The vehicle needs to be IRA-compliant, because that $7,500 customer-facing credit is really important in a vehicle at this price point. The price range in R2 will range from roughly $40,000 to $60,000. It’s really important that that $7,500 credit is built into that price.

What are you seeing in demand for the R1S SUV relative to the R1T pickup?

The first vehicle when we started production was the R1T, and up through the end of the first quarter of this year, roughly 75% of our production was R1T. The demand mix was roughly 75% R1S, so we were producing a disproportionately large number of R1Ts relative to demand.

We’re now getting that to a point where production matches demand. For the next few quarters, we’re going to try to catch up a little bit on R1S. For any R1 reservation holders out there, we know you’re waiting for your vehicles and there’s a lot of frustration with how long the backlog is. That’s something we talk about literally every day.

How is Rivian sorting through supply-chain issues?

Late last year, we brought all our suppliers to the plant for a day.
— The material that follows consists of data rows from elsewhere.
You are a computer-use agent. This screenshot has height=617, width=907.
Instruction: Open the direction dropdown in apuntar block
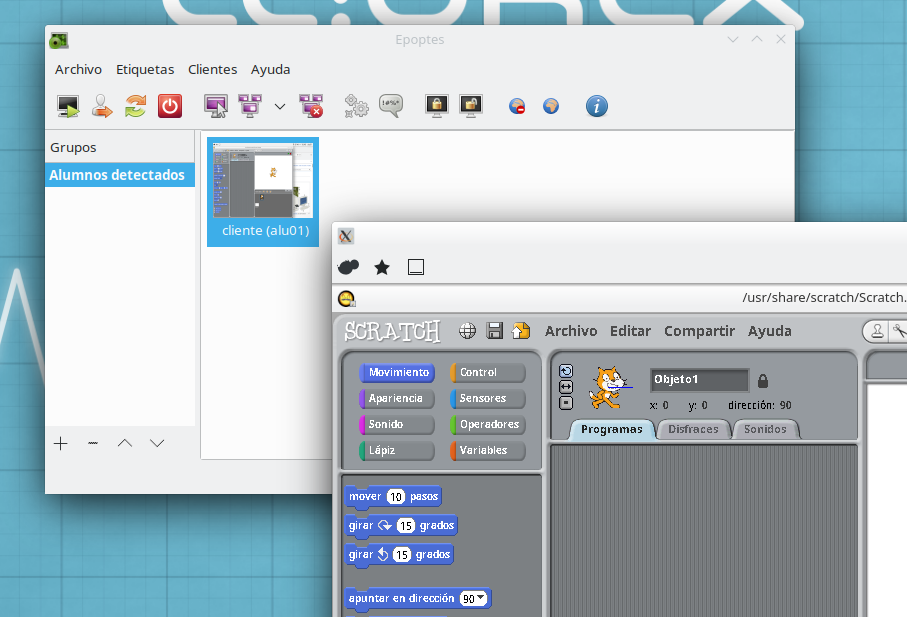point(474,599)
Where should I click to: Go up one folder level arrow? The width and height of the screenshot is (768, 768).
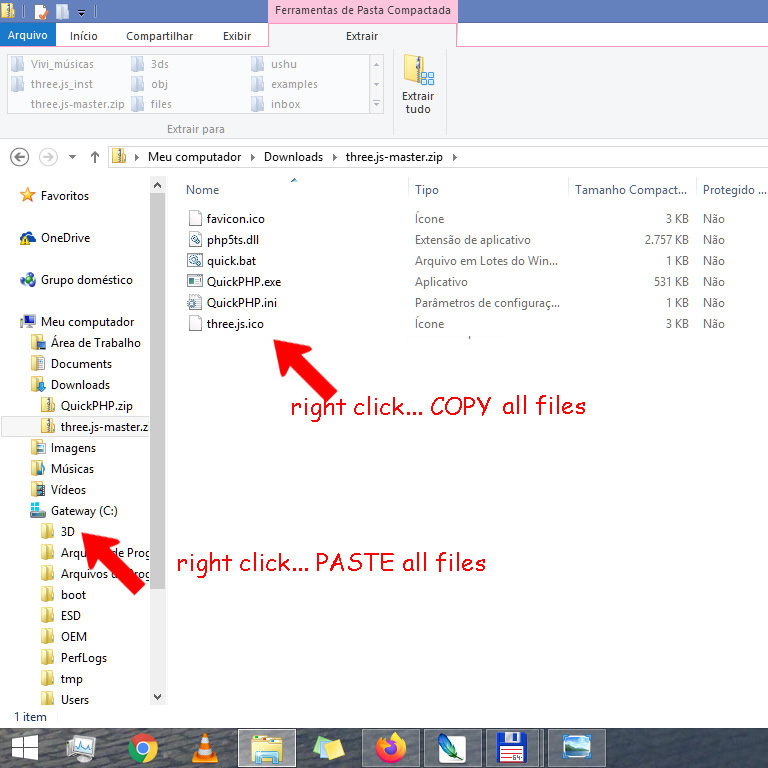click(x=95, y=157)
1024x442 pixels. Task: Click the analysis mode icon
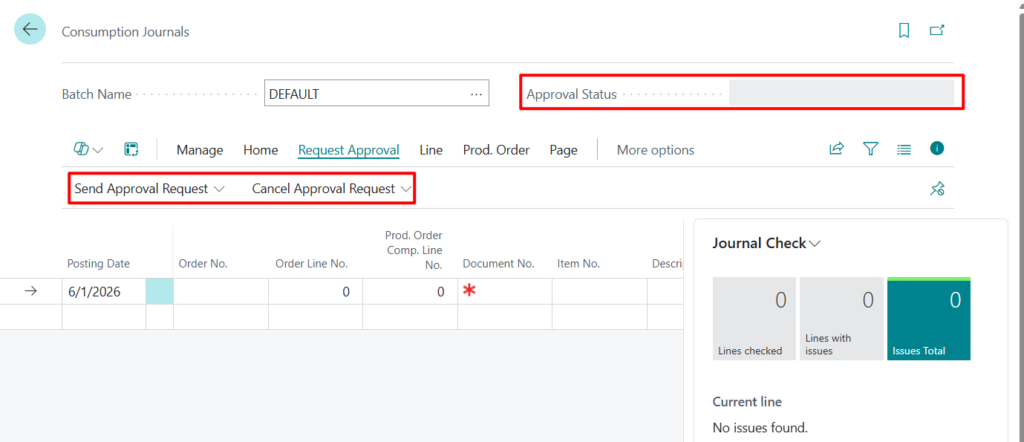click(x=131, y=150)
The purpose of that was to say we can’t have a situation in 2023 where we’re a line down on a daily basis because of shortage of supply — where the production line is stopping because we ran out of a single part.

We had hundreds of our suppliers there — senior leaders, CEOs, senior executives — and I said, I want every one of you to look to your left and look to your right, and recognize that the volume that you’re going to get from us is based on how effective all of you collectively are at delivering on our asks.
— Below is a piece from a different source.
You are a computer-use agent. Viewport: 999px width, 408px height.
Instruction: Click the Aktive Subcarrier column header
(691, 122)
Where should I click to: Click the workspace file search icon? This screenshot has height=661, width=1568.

That proved to be a galvanizing moment, where getting all our suppliers together in a room at the same time helped ensure that this year, we’ve really removed those supplier constraints we felt in 2022.
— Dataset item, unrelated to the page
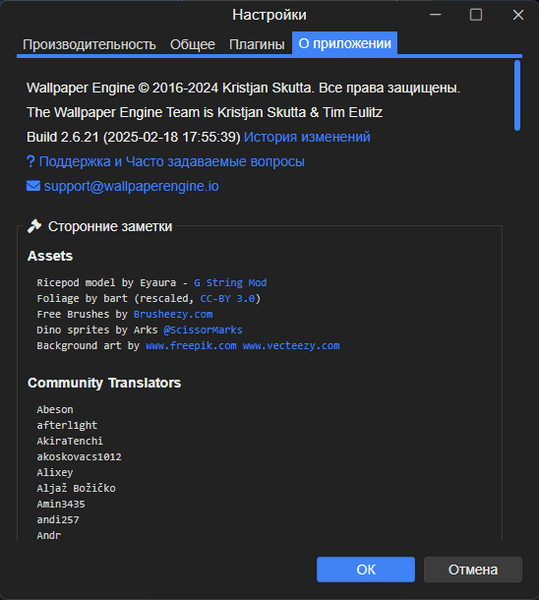Open the Общее tab

(x=192, y=44)
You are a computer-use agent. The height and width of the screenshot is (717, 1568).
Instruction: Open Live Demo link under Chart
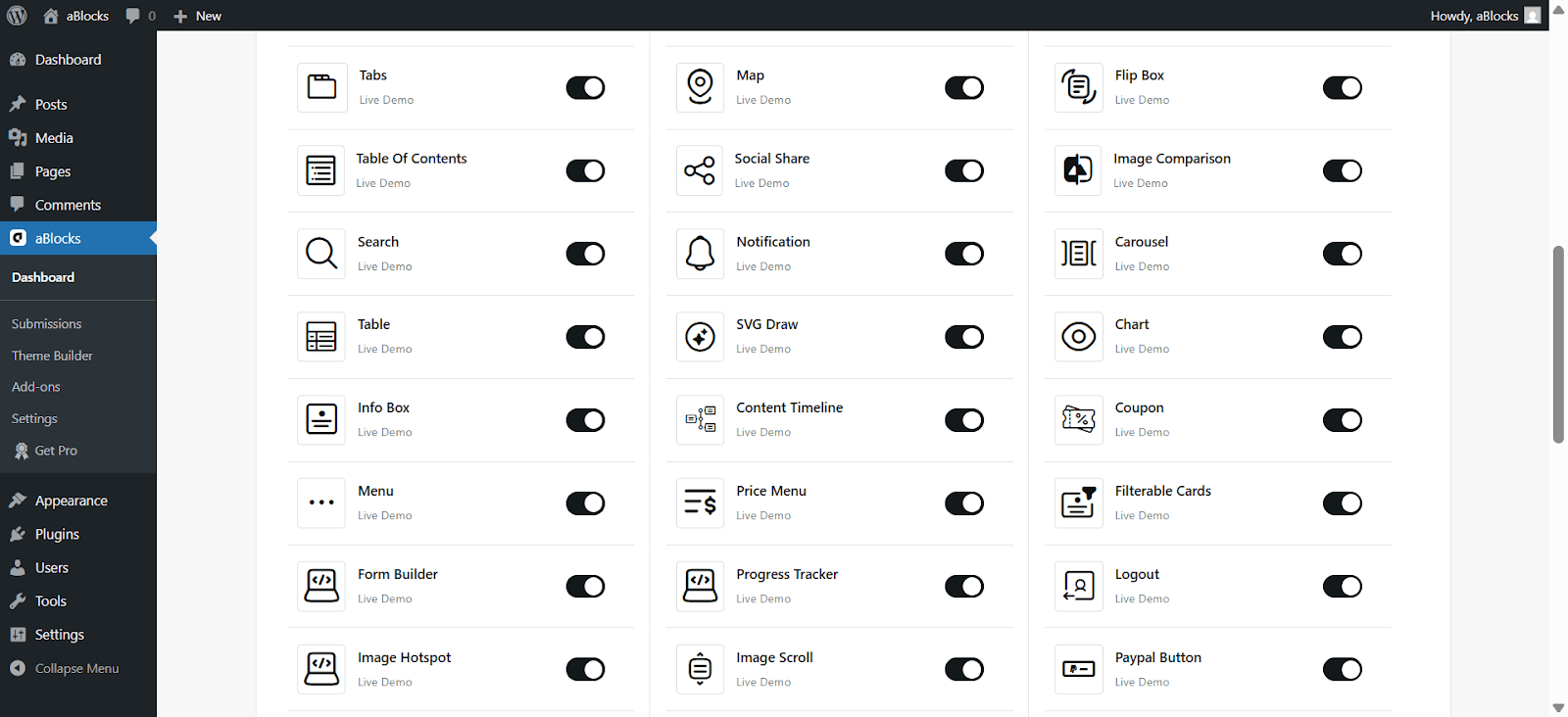(1142, 349)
What do you want Rivian to be going forward: a consumer company, or a commercial vehicle company?

We knew that when Amazon made the commitment to us, and we made the commitment to Amazon, that we would be raising the bar for all other last-mile logistics providers to electrify. So we see impact not just through our own actions, but through the echo of competition.

We think competition is one of the most important things for this transition, and the same is true on the consumer side. I remember when I would meet with suppliers to talk about the R1T, they’d say to me, who would ever buy an electric pickup? And I’d make the pitch to say why we think electrifying the pickup space is important.

That vehicle helped galvanize and shift the mindset around the necessity of electrifying pickups, and we now see multiple offerings, each serving customers in a different and unique way. And that’s outstanding — that’s exactly what we wanted.